## Overview
<a href="https://archive.ics.uci.edu/ml/datasets/online+retail">Online retail</a> is a transnational dataset which contains all the transactions occurring between 01/12/2010 and 09/12/2011 for a UK-based and registered non-store online retail. The company mainly sells unique all-occasion gifts. Many customers of the company are wholesalers.

## Source
UCI Machine Learning Repository: https://archive.ics.uci.edu/ml/datasets/online+retail

## Business Goal
To segment the Customers based on RFM so that the company can target its customers efficiently.

## Methodology

1. [Reading and Understanding the Data](#1) <br>
    a. Creating a Data Dictionary
2. [Data Cleaning](#2)
3. [Data Preparation](#3) <br>
    a. Scaling Variables
4. [Model Building](#4) <br>
    a. K-means Clustering <br>
    b. Finding the Optimal K
5. [Final Analysis](#5)

<a id="1"></a> <br>
### 1 : Data Preprocessing

In [None]:
# import required libraries for dataframe and visualization

import numpy as np
import pandas as pd
import matplotlib.pyplot as plt
import seaborn as sns
import datetime as dt
import plotly as py 
import plotly.graph_objs as go
from plotly.offline import init_notebook_mode, plot, iplot
init_notebook_mode(connected=True)

# import required libraries for clustering
import sklearn
from sklearn.preprocessing import StandardScaler
from sklearn.cluster import KMeans
from sklearn.metrics import silhouette_score
from scipy.cluster.hierarchy import linkage
from scipy.cluster.hierarchy import dendrogram
from scipy.cluster.hierarchy import cut_tree

In [None]:
# Reading the data on which analysis needs to be done
retail = pd.read_csv('dataset/OnlineRetail.csv', encoding='ISO-8859-1')
# Display first 10 rows
retail.head(10)

#### Data Dictionary 

First Header  | Definition    |  Description  | Data Type
------------- | ------------- | ------------- | -------------
InvoiceNo  | Invoice number | A 6-digit integral number uniquely assigned to each transaction. If this code starts with letter 'c', it indicates a cancellation. | Nominal
StockCode | Product (item) code | A 5-digit integral number uniquely assigned to each distinct product. | Nominal
Description | Product (item) name | Name of Product | Nominal
Quantity | Quantity | The quantities of each product (item) per transaction | Numeric
InvoiceDate | Invoice Date and time | The day and time when each transaction was generated. | Numeric
UnitPrice | Unit price | Product price per unit in sterling. | Numeric
CustomerID | Customer number | A 5-digit integral number uniquely assigned to each customer. | Nominal
Country | Country name | The name of the country where each customer resides. | Nominal

### Missing Values

In [None]:
missing_values = retail.isnull().sum()

# Filter columns with missing values (optional, can remove if you want all columns)
missing_values = missing_values[missing_values > 0]

# Plot the missing values
plt.figure(figsize=(10, 6))
missing_values.plot(kind='bar', color='skyblue')

# Add labels and title
plt.title('Missing Values per Column', fontsize=16)
plt.xlabel('Columns', fontsize=12)
plt.ylabel('Number of Missing Values', fontsize=12)

# Show the plot
plt.show()

As we can see, the majority of the missing values is in the Customer ID. Since Customer ID is a sensitive column, and we cannot make justifications o assumptions of the number of customers coming in to buy as it may cause some data inconsistencies and be the cause of misrepresentation of sensitive sales data, we drop the missing values.

In [29]:
# Dropping the null customer id rows
retail_cleaned = retail.copy()
retail_cleaned = retail_cleaned.dropna(subset=['CustomerID'])

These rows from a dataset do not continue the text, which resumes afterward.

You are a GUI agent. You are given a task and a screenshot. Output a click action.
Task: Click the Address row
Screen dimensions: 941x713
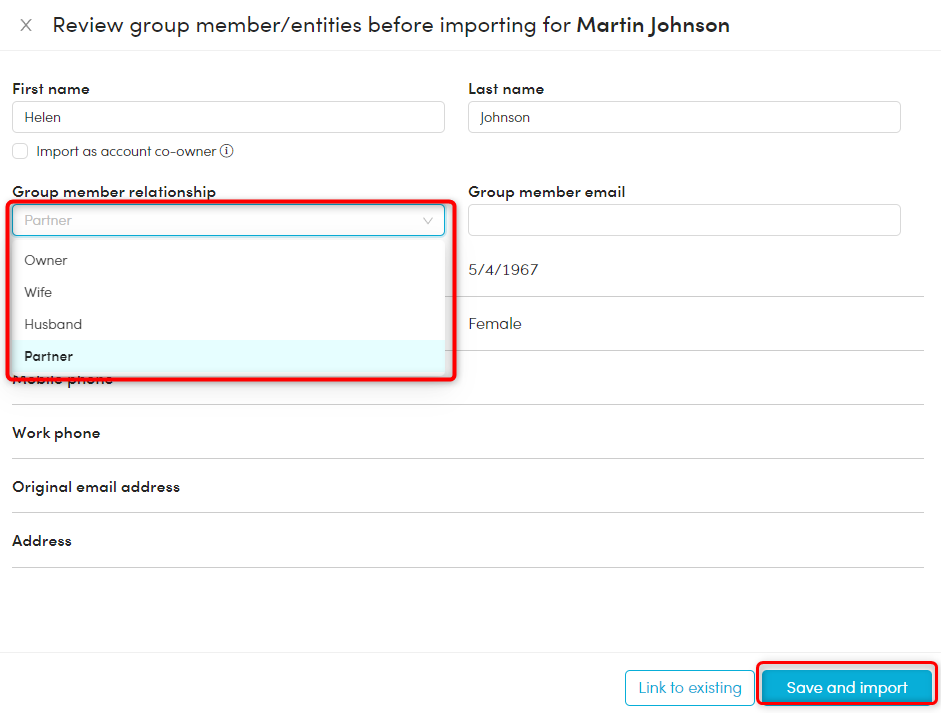pos(42,541)
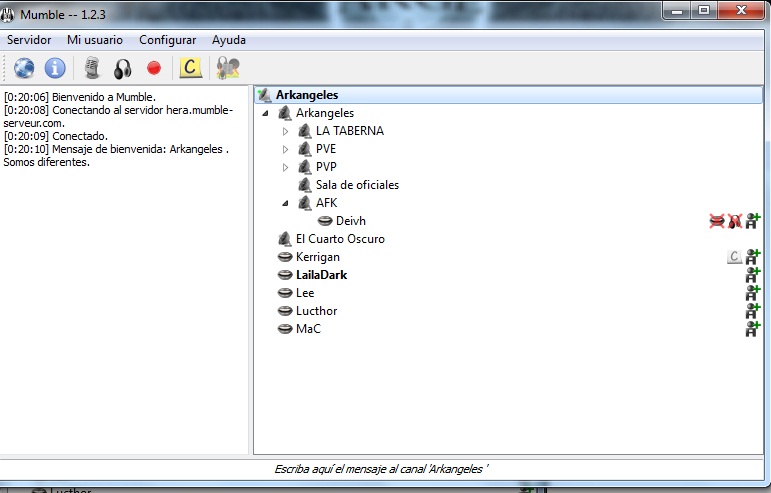Image resolution: width=771 pixels, height=493 pixels.
Task: Toggle the headphones deafen icon in toolbar
Action: tap(122, 69)
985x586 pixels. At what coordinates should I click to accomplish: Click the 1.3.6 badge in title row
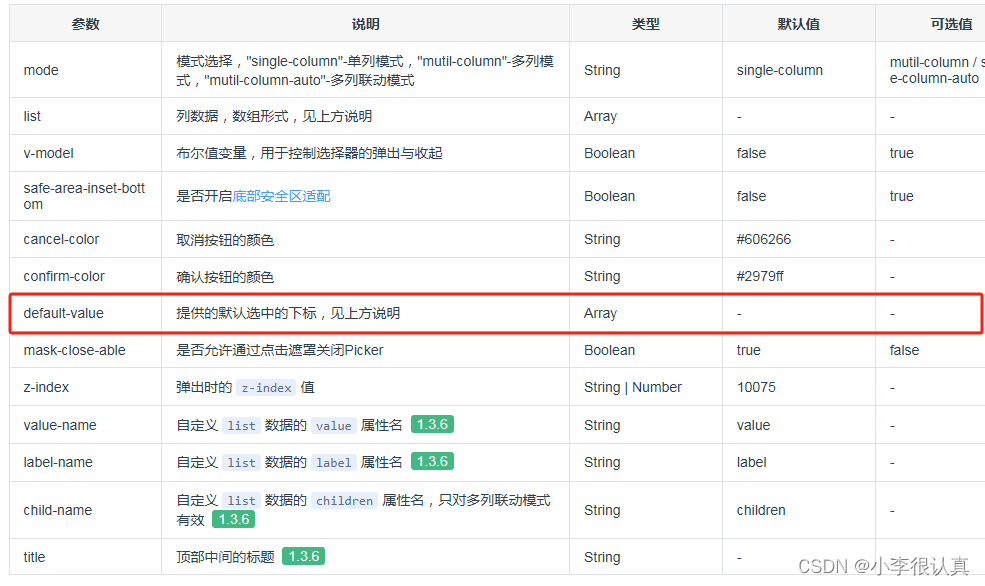[x=303, y=557]
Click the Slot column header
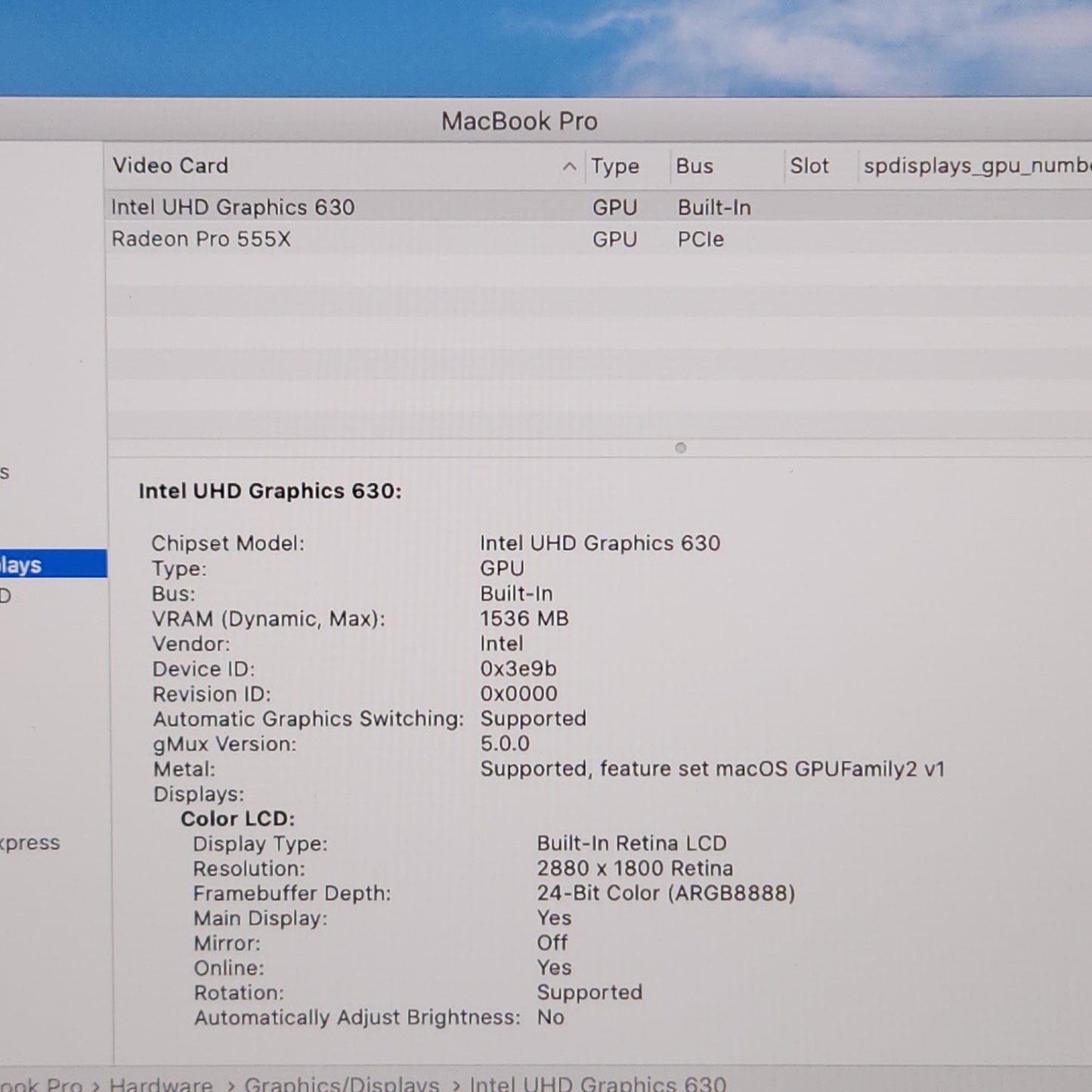Image resolution: width=1092 pixels, height=1092 pixels. (809, 166)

We try to derive the meaning of the descriptions of the items using Stock Code, and try to fill in missing values 

In [30]:
stock_code_to_description = retail_cleaned.dropna(subset=['Description']).set_index('StockCode')['Description'].to_dict()

# Fill missing descriptions using the dictionary
retail_cleaned['Description'] = retail_cleaned.apply(
    lambda row: stock_code_to_description.get(row['StockCode']) if pd.isnull(row['Description']) else row['Description'],
    axis=1
)

# Drop rows where the description is still missing
df_cleaned = retail_cleaned.dropna(subset=['Description'])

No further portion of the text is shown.